Social media sites do this because all their stats show that users actually ‘like’ non chronological order even when they say they don’t. Telling people what they want when they ask for something else is a big nono, so they just change it for you on the sly.
Of course, the main way they measure ‘liking’ the site is via engagement, which may actually just measure compulsion to use, not enjoyment. And, of course, the however small, cohort of people who genuinely ‘like’ chronological order are ignored.
> Social media sites do this because all their stats show that users actually ‘like’ non chronological order even when they say they don’t.
I think the issue is a little deeper: it's not that people want chronological vs. non-chronological timelines, it's that they want a way to get the "best", "most relevant" content to be surfaced from those timelines and presented in a sane way. Non-chronological timelines are better at producing the "best", content (for some relative definition of "best", at least), but by presenting it out-of-order, it requires more of the user.
My guess was actually that it's more efficient to show users a bunch of popular, cached content than it is to show them a truly chronological timeline full of new and unpopular content, which is unlikely to hit their cache so readily.
I kind of doubt that it's a caching issue. Twitter feels a lot like email to me -- sending a tweet is a lot like emailing to a group of followers. (Though it's unlikely they implement it that way because of the number of tweets that go unread.) Email providers operate at a scale similar to Twitter and don't replace your email with popular emails to increase cache hits.
Maybe to improve profitability you'd want to improve how much you can serve out of memory, but I think Twitter has more than enough compute to just generate your page for you when you visit. (I haven't seen a fail whale for over a decade!)
> sending a tweet is a lot like emailing to a group of followers. (Though it's unlikely they implement it that way because of the number of tweets that go unread.)
My understanding (from a watching a Twitter Tech talk, maybe about redis?) is that that is actually how it is (was) implemented. They were so focussed on time to first render, they took the efficiency hit.
I have a deep hunch that it gets far stupider even than measuring compulsion.
Suppose that your feed refreshes itself while you're trying to read a particular tweet.
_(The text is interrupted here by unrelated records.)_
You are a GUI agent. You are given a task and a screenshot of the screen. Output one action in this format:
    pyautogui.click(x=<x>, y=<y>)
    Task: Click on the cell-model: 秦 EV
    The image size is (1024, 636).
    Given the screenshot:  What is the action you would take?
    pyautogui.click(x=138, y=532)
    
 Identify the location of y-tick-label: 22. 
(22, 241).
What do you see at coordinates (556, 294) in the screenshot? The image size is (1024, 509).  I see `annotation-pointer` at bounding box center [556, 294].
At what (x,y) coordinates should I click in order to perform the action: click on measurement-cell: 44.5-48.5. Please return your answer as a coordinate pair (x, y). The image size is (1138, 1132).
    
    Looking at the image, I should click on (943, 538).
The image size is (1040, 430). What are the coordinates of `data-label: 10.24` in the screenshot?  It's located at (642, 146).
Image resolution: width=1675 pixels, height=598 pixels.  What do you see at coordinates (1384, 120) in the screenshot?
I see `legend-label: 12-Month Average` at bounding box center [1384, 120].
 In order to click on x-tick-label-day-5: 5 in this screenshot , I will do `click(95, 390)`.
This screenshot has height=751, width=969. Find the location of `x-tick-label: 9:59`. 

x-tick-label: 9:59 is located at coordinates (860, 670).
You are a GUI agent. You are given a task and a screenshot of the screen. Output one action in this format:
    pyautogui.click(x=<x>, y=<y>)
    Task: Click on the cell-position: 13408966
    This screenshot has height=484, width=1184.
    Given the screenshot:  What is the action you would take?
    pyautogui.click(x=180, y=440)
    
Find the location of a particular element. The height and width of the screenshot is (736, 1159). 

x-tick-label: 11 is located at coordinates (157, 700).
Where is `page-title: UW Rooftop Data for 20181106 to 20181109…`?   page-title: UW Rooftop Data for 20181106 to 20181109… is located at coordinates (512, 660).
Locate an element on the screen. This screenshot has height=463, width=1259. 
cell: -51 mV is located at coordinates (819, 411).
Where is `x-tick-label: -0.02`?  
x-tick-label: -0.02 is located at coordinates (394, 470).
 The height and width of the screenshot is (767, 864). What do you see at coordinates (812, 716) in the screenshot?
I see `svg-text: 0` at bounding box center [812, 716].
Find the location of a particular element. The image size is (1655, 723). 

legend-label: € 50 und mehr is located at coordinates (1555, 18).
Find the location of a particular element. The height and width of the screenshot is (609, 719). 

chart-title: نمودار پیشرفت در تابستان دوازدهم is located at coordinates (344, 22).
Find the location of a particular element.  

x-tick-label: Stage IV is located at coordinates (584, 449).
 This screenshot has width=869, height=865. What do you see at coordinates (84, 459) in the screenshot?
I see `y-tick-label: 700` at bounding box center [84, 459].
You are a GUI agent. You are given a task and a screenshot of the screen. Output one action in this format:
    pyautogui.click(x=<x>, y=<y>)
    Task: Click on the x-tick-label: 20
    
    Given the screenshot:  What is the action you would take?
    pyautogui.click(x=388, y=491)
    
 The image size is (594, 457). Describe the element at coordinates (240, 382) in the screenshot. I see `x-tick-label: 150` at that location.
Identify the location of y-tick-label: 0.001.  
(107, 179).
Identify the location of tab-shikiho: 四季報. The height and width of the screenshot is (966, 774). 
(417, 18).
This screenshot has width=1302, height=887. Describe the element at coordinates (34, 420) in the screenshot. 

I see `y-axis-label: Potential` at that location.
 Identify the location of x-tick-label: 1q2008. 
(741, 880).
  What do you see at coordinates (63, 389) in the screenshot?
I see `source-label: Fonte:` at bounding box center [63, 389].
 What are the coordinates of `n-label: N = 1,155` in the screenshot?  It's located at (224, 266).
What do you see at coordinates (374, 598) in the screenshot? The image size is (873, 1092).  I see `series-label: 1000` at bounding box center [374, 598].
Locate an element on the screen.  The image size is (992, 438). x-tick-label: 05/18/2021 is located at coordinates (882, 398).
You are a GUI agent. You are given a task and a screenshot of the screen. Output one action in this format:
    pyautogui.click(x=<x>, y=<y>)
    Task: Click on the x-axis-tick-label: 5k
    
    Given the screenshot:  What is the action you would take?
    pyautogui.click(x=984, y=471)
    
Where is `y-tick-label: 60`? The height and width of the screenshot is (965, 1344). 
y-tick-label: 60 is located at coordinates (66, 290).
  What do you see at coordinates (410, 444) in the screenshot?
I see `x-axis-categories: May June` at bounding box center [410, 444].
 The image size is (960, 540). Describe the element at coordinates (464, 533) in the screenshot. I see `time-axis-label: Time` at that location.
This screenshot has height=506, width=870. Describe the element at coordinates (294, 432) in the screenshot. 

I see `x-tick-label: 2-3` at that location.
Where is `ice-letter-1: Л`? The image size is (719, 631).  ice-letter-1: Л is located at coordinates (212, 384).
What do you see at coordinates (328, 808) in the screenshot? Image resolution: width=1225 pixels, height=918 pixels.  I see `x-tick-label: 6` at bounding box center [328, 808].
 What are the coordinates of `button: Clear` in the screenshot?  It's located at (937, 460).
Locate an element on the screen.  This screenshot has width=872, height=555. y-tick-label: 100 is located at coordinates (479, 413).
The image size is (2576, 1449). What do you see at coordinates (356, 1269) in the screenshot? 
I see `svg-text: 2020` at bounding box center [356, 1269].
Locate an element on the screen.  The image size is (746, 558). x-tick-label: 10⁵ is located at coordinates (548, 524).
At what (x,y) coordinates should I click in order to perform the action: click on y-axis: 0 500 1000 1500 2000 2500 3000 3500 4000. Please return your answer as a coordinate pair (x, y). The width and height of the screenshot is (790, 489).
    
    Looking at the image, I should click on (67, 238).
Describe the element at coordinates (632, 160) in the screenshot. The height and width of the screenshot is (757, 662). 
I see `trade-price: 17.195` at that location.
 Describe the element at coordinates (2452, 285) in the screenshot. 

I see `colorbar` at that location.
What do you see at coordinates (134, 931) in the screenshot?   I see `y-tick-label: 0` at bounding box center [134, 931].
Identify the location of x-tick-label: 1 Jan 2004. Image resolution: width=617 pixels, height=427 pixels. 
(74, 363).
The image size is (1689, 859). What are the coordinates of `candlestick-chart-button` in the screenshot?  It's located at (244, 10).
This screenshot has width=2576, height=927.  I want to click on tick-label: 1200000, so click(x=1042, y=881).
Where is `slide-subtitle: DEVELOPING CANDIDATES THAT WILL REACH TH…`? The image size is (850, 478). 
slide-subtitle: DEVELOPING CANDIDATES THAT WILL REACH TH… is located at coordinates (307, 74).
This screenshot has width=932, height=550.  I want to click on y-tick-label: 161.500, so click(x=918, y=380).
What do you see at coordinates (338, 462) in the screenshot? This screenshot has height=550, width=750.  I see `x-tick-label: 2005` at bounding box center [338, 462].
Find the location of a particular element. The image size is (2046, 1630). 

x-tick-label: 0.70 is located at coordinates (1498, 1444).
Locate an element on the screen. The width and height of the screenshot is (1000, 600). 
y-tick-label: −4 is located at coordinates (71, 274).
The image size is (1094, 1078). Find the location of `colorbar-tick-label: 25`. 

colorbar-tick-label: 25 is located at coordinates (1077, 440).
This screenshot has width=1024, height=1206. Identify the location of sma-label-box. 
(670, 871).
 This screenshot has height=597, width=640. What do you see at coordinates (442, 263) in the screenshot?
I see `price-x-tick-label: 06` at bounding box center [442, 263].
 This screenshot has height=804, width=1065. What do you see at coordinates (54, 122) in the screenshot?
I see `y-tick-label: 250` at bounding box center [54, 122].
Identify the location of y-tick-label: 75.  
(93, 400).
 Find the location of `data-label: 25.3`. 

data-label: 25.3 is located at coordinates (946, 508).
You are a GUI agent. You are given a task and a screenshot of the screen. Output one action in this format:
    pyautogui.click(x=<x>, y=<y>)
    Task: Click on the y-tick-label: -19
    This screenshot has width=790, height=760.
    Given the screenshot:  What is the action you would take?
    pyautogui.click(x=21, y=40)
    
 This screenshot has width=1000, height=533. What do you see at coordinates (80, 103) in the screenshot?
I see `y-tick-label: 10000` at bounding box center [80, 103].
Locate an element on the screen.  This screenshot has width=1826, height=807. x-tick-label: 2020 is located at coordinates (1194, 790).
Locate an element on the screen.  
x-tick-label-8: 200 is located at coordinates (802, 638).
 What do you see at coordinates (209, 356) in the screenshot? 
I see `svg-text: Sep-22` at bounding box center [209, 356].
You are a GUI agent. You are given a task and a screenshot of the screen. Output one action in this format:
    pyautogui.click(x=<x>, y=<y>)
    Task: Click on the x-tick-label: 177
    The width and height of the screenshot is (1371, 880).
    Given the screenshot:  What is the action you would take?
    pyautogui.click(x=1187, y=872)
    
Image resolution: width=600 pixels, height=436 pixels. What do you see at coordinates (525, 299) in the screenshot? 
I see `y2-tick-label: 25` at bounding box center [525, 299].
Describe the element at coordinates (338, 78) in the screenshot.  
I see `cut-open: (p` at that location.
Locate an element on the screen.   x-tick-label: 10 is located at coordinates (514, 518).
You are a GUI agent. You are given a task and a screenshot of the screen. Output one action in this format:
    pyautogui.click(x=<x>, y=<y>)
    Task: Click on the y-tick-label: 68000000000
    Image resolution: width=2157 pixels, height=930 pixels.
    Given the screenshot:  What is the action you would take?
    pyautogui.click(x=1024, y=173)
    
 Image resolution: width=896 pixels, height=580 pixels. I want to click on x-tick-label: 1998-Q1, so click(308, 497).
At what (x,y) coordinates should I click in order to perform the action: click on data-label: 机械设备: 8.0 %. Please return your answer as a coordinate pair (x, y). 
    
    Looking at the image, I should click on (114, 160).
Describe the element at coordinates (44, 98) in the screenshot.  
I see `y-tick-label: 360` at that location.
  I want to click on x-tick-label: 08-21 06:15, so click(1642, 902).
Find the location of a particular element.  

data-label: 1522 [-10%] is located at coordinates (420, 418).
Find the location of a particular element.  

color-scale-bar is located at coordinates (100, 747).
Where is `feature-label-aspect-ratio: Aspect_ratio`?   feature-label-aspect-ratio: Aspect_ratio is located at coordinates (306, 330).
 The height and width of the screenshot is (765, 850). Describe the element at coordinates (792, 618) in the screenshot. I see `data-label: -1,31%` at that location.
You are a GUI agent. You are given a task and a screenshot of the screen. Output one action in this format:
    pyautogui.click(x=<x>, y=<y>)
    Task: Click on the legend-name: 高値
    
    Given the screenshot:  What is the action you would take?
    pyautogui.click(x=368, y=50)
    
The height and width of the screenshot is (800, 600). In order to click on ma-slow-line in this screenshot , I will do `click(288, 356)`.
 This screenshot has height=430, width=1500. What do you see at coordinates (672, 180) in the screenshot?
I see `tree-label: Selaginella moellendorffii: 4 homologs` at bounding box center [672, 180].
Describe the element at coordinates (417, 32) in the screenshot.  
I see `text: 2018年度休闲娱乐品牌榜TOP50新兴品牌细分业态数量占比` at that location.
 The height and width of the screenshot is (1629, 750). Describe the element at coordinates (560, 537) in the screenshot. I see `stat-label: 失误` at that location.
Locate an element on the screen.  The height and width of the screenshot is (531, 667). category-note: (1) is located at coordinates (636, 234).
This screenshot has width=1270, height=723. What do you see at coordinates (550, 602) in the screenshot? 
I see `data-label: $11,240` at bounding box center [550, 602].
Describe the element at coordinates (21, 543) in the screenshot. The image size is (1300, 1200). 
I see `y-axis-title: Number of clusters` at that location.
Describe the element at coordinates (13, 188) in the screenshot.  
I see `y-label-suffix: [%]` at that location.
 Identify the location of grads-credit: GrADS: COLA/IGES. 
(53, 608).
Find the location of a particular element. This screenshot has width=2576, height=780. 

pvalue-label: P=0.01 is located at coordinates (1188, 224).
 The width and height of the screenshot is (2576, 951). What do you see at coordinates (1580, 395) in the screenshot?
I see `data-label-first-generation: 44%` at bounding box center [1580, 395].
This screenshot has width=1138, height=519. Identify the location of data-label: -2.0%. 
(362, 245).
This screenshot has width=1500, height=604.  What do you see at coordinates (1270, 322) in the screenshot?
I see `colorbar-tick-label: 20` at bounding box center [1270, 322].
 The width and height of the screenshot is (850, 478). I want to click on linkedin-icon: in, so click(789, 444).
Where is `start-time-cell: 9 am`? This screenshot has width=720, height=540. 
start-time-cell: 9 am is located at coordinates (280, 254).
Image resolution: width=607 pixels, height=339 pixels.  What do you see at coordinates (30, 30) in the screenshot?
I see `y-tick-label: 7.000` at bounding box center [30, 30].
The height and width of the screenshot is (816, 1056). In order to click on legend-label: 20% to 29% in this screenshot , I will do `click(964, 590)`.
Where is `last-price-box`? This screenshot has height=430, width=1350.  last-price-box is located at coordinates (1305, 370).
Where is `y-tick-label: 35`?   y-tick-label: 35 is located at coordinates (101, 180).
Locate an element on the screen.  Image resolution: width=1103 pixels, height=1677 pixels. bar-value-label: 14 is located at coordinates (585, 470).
You go back looking for it--now badly ordered, irrelevant content is positively correlated with your amount of scrolling and time spent in-app.
So the app isn't just optimizing against your lazy attention, it's probably in some cases also rewarding itself for actively hindering you.
These software patterns are anti-human. Imagine using a hammer that is trying to maximize your engagement with the hammer itself. Well, I know I'll be more engaged with the hammer if the head keeps falling off, but that isn't what a hammer is for.
I certainly engage with content more when 'the algorithm' shows it to me repeatedly, which is what happens on Twitter. Of course I don't necessarily like that.
Even beyond "compulsion", it might just take longer to see what I want to see because there is other junk mixed in. If they are just measuring how long I scrolled and how many ads I accidentally clicked in the processed, they might be measuring inefficiency and mistaking it for engagement.
Making the UX worse so it takes a longer time and more clicks to get what you want out of a site could look like improved engagement. What if I just want to quickly check-in, see what's new, then bounce?
Most people wanting chronological quickly find out they don't really like it anyways, is my guess. Most twitter users I see now follow over a thousand people, scrolling through all that every day is impossible, it needs to be curated somehow.
That seems far from impossible actually. Especially if you consider the likelihood of all of their followers posting even once per day. You can scroll pretty quickly if it never stops.
Of course, the main way they measure ‘liking’ the site is via engagement, which may actually just measure compulsion to use, not enjoyment. And, of course, the however small, cohort of people who genuinely ‘like’ chronological order are ignored.